◆ **To do**
Starting with the line that contains "Viewport: 1920px width, 934px" and ending with the final line of the data below, print those lines exactly and nothing else.

(Beginning of Dataset)

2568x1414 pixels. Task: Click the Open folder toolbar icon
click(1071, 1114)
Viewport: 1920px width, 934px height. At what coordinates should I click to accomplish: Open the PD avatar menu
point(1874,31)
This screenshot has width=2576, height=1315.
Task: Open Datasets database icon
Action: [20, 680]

(End of Dataset)

◆ **Expected answer**
Viewport: 1920px width, 934px height. At what coordinates should I click to accomplish: Open the PD avatar menu
point(1874,31)
This screenshot has width=2576, height=1315.
Task: Open Datasets database icon
Action: [20, 680]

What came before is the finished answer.